In May 2022, Stuart Kestenbaum and Neil Gershenfeld were interviewed by Galen Koch to discuss the origin story of the Haystack Fab Lab.

Click on the play button above to listen to the full interview between Stuart Kestenbaum and Neil Gershenfeld.

Haystack & MIT

Timeline

1999 – Kestenbaum is introduced to Mitch Resnick, head of Lifelong Kindergarten Group of the Media Lab at MIT. 

2002 – MIT & Haystack collaborate to run a symposium, Digital Dialogues: Technology and the Hand, convening 60 makers, thinkers, designers, and educators for lectures and hands-on activities. Half the group was selected by Haystack, the other half, by MIT. Impromptu labs were set up with a craft representative and technology representative to develop projects. 

2009 – Haystack develops and runs a conference, Making: Past, Present, and Future to investigate how artists’ work was evolving with technology. Neil Gershenfeld, founder and director of the Center for Bits and Atoms at MIT is an invited speaker, and brings digital fabrication technology to the campus. 

2010 – Gershenfeld is invited back to Haystack as a visiting scientist for two weeks, this time bringing up a mini-Fab Lab setup and continuing to explore the relationship between digital fabrication and artists’ work. 

2011 – Haystack constructs a dedicated Fab Lab studio building adjacent to the visiting artist cabin on campus and begins offering access to workshop participants and faculty. 

2013 – Haystack moves Fab Lab equipment to the Center for Community Programming in Deer Isle village during the offseason and begins running community workshops for local teachers and students. 
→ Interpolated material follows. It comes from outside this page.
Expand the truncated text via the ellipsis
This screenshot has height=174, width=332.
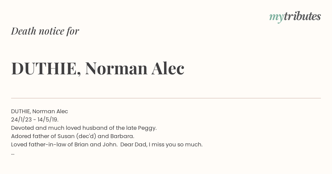pyautogui.click(x=13, y=153)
2016 — Haystack’s Fab Lab is recognized with the Distinguished Educators Award from the James Renwick Alliance, for pioneering contributions to craft education.

2018 — Haystack launches a paid, high school internship program for local teens to gain job training design experience working in the Fab Lab.

2019 — Haystack hires the first dedicated Technology Director, James Rutter, to oversee and direct the program and develop increased educational initiatives and outreach efforts.

2020 — The Haystack Fab Lab responds to the pandemic by producing over 6,000 items of personal protective equipment- donated to over 100 organizations in our community.

2021 — Haystack Labs convenes for the first time, an experimental program that brings together leaders in the field of technology and craft to explore and innovate.